EXERCISE: Set down, word for word, every line of the listing below, starting with the one that contains "D. Planificación de las enseñanzas (105, 687)" and ending with the final line. Include nothing else.

EXERCISE DATA:
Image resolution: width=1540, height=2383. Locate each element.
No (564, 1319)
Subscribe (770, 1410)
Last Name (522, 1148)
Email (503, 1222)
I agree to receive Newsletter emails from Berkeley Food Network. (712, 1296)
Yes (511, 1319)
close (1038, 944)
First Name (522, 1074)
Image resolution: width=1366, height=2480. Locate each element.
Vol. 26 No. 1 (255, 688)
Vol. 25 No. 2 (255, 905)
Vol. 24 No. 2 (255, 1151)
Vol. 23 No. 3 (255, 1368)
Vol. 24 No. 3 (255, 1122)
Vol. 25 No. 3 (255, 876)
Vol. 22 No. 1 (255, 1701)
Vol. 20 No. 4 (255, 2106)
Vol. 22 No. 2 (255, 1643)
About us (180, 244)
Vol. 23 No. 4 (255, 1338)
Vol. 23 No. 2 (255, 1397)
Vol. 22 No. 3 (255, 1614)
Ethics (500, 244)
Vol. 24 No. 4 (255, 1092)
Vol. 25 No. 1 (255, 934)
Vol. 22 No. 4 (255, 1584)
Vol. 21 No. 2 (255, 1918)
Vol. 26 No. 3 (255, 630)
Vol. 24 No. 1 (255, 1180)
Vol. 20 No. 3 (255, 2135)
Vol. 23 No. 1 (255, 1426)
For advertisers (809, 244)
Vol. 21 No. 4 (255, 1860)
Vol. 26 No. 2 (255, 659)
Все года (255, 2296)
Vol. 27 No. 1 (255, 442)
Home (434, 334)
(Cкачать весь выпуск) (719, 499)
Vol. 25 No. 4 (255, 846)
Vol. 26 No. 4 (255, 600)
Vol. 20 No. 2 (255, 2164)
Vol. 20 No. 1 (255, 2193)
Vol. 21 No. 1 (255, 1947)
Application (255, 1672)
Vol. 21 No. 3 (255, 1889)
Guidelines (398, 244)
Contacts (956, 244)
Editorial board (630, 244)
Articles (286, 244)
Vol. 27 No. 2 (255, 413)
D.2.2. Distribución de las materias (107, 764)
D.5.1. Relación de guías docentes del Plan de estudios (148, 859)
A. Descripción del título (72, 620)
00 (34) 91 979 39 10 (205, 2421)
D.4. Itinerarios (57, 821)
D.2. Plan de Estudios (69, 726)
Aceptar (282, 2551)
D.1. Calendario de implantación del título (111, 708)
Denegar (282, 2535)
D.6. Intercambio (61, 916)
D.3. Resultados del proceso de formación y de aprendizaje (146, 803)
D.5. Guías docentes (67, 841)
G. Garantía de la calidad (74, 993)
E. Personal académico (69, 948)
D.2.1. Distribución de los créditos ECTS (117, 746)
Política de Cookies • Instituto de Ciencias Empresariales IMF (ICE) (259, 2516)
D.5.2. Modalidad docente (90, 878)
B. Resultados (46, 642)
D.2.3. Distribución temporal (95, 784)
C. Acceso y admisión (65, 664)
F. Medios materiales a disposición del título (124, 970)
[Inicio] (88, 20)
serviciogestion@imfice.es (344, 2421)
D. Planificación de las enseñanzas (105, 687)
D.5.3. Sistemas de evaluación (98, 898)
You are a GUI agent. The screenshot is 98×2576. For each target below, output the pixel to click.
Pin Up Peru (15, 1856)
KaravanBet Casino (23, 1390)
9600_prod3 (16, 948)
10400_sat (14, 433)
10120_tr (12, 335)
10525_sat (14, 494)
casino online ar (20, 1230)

ANSWER TO THIS TASK:
D. Planificación de las enseñanzas (105, 687)
D.5.3. Sistemas de evaluación (98, 898)
You are a GUI agent. The screenshot is 98×2576. For each target below, output the pixel to click.
Pin Up Peru (15, 1856)
KaravanBet Casino (23, 1390)
9600_prod3 (16, 948)
10400_sat (14, 433)
10120_tr (12, 335)
10525_sat (14, 494)
casino online ar (20, 1230)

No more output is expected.